For CME, the main advantage is the inclusion of NEX’s electronic forex and fixed-income trading platforms into its fold, which will ensure cost reduction, improved risk management and better accessibility for clients. In the words of NEX chief Michael Spencer, it will be ‘an industry-changing transaction’ that unlocks significant value for shareholders of both the companies.
Meanwhile, it is a strategic partnership for the expansion-hungry CME, allowing it to make significant inroads into the global forex marketplace and go beyond the futures. Traders in Europe can benefit from the derivatives exchange giant’s extensive market intelligence for its products.

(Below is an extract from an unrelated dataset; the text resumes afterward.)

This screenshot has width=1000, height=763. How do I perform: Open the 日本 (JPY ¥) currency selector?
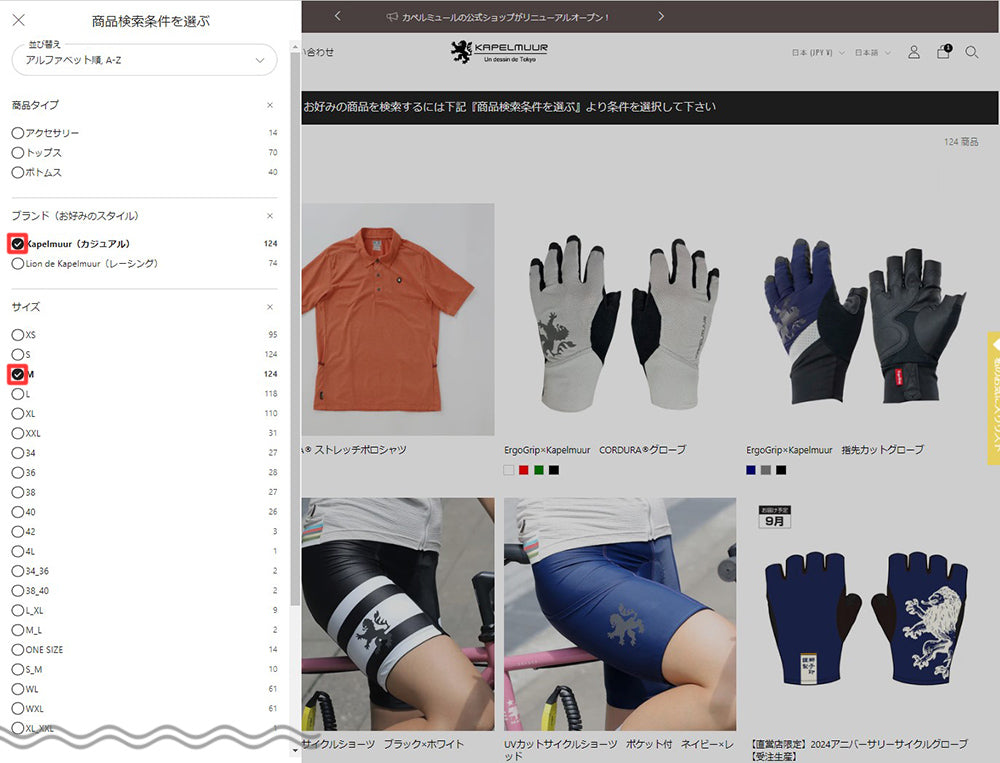[818, 52]
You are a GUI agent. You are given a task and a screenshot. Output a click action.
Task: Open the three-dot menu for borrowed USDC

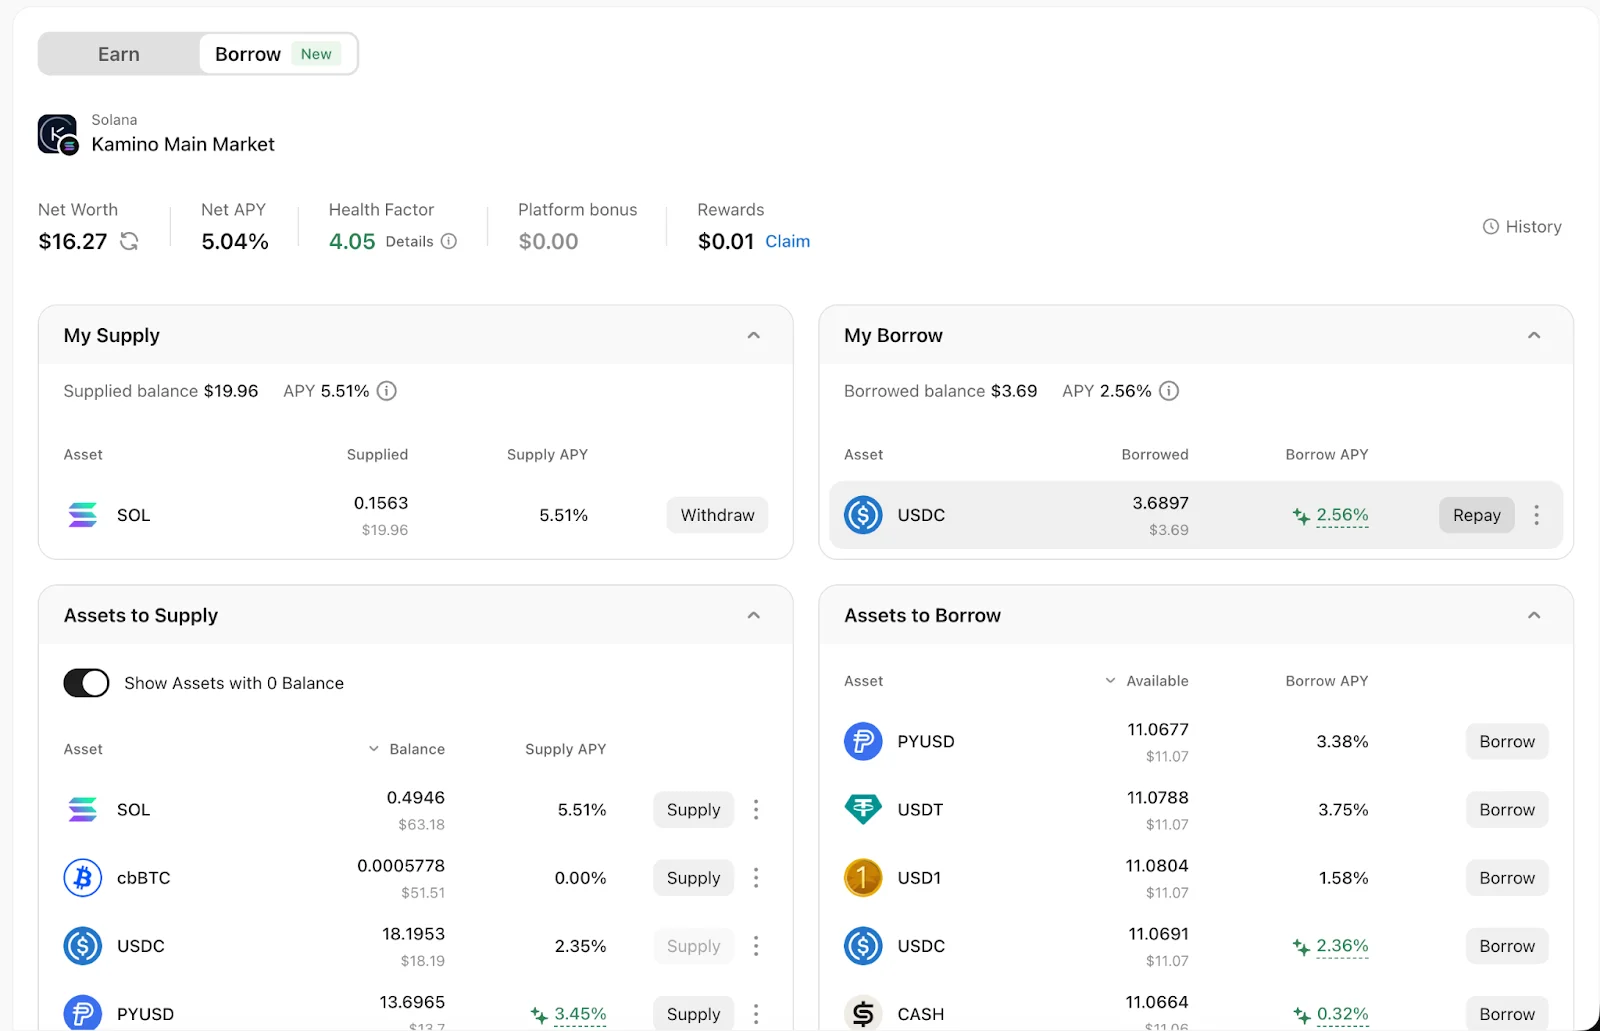[1537, 515]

On completion of the acquisition, tentatively in the latter half of the year, CME will have its Europe headquarters based in London. Spencer will join the board of directors of the combined entity and will also serve as its ambassador dealing with customers and regulators.
Chicago-based CME Group clinched a deal to acquire London-headquartered NEX Group for $5.5 billion
The general uptrend in the world economy and fast-changing market dynamics has created an atmosphere conducive for derivatives trading companies to pursue consolidation. This assumes significance considering the fact that the complexities involved in operations have left the derivatives market underexplored for quite some time.
Of late, the proliferation of electronic trading opportunities significantly eased the constraints for foreign investors to access the local market. So, on the expansion front, it makes sense for futures traders to establish tie-ups with companies doing business in other markets.
NEX shares made a sharp gain after the announcement, while CME traded lower in the pre-market on Thursday than its previous close.